第六章洪敬岩身死道消,白狐脸大战拓跋(1 / 2)

作品:《雪中悍刀行完结版大全集(1—20册)平装版

龙眼儿平原,由北往南,有笔直一线尘土飞扬。

当一位身材矮小却长臂如猿的中年汉子停下身形,身后那条宛如黄色蛟龙的飞沙也渐渐消散。汉子举目远眺,卓然气韵不似凡间人物,缘于他两条胳膊从素朴衣衫中,透出熠熠生辉的金黄光芒,光芒丝丝缕缕,萦绕胳膊,呈现出千百尾细小蛟龙盘踞之姿。

在第二场凉莽大战即将在秋风中拉开序幕的关键时刻,身为北院大王的他悄然动身,去了一趟北莽版图最北面的地方,以一座冰山做舟,继续渡海北行,最终得偿所愿。

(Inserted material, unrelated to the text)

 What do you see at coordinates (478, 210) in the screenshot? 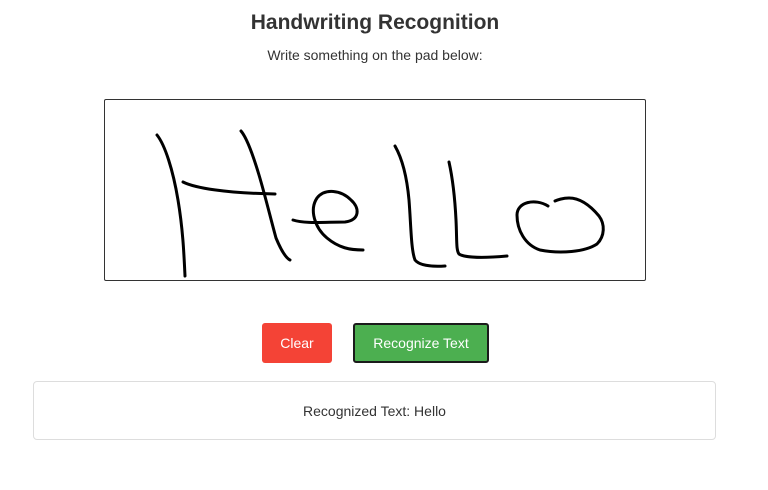
I see `stroke-l-second` at bounding box center [478, 210].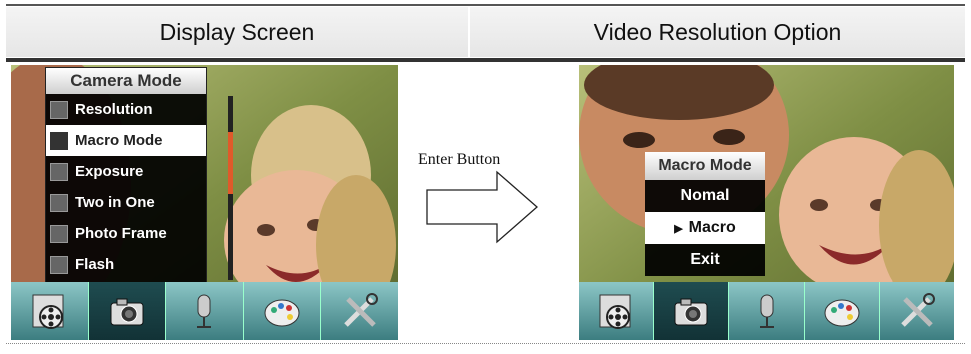 This screenshot has width=971, height=354. I want to click on header-video-resolution-option: Video Resolution Option, so click(718, 32).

他本该前往南朝西京庙堂参与军国议事,哪怕已经被摘掉北院大王的头衔,他依然是整座北莽王朝的定海神针。草原骑兵对其那种近乎盲目的信任,就像离阳朝廷之于顾剑棠,无论先前广陵道战事如何不顺,甚至让西楚复国在战场上一度达到气势顶峰,但只要顾剑棠没有出手,只要他和两辽边军没有动身,那么离阳就仍旧有十足底气跟西楚叛军周旋。

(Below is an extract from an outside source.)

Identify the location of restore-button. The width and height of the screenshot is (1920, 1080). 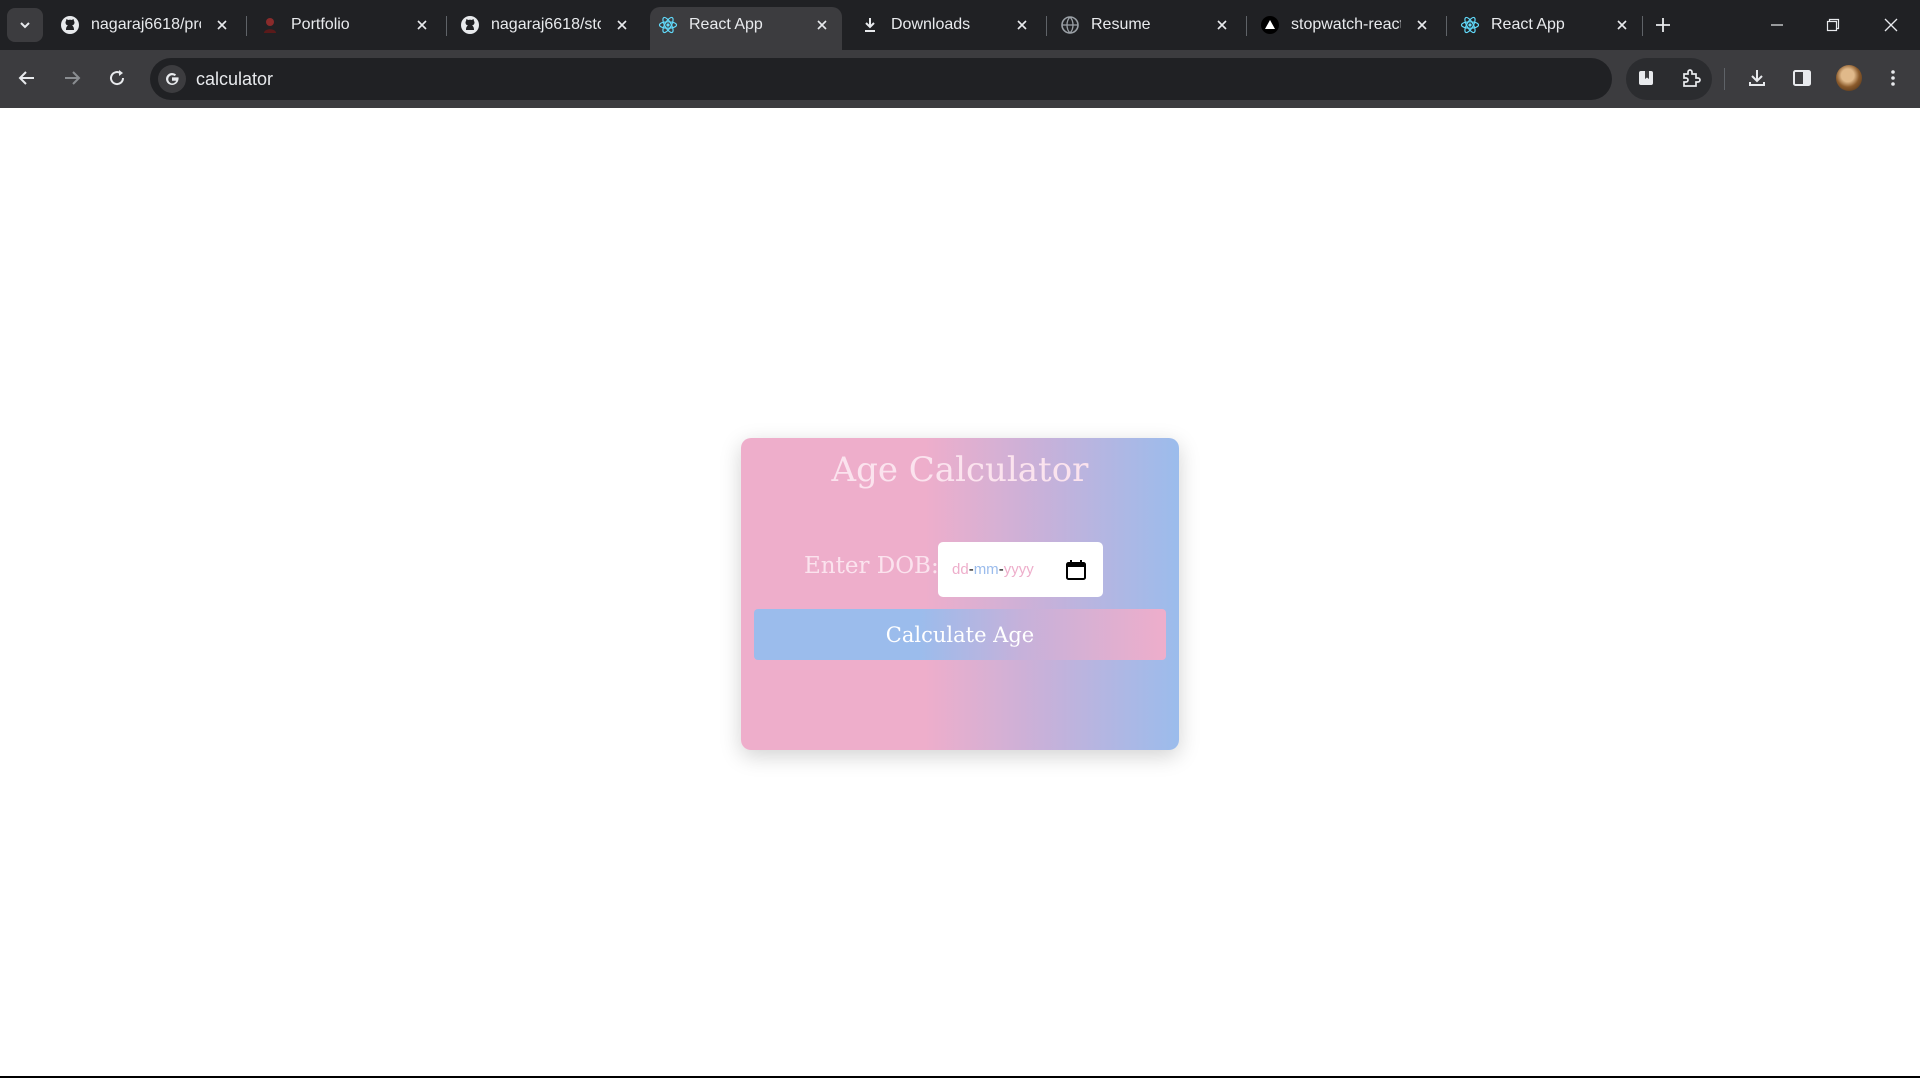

拓跋菩萨缓缓南归之后,很快就察觉到北凉那股磅礴气息向北突进。拓跋菩萨本以为是那个年轻人的挑衅举动,已至人间武夫极致高处的他自然不会退避,只是当他随后意识到龙眼儿平原上的第二股独特气机后,在依旧战意昂然之余,也有些无奈。原来是个莫名其妙的误会,竟然是洪敬岩不知为何惹恼了年轻藩王,以至于后者不惜孤身奔袭千里赶赴战场。拓跋菩萨倒不是介意被洪敬岩借刀杀人一回,只不过他很好奇洪敬岩这位公认的武道天才,为何会突然出现有一举打破天人门槛的迹象。所以拓跋菩萨没有急于出手,跟徐凤年一战,在拓跋菩萨眼中,早晚皆可,甚至可以说越晚越好,等到北凉三十万铁骑所剩无几,姓徐的年轻人身陷绝境,更能无牵无挂与他真正的倾心倾力一战。所以接下来,洪敬岩这个一直被草原誉为“拓跋菩萨第二”的柔然铁骑共主,他会救下,于公于私都要救,但是这并不妨碍拓跋菩萨让这个城府深沉的晚辈吃点苦头。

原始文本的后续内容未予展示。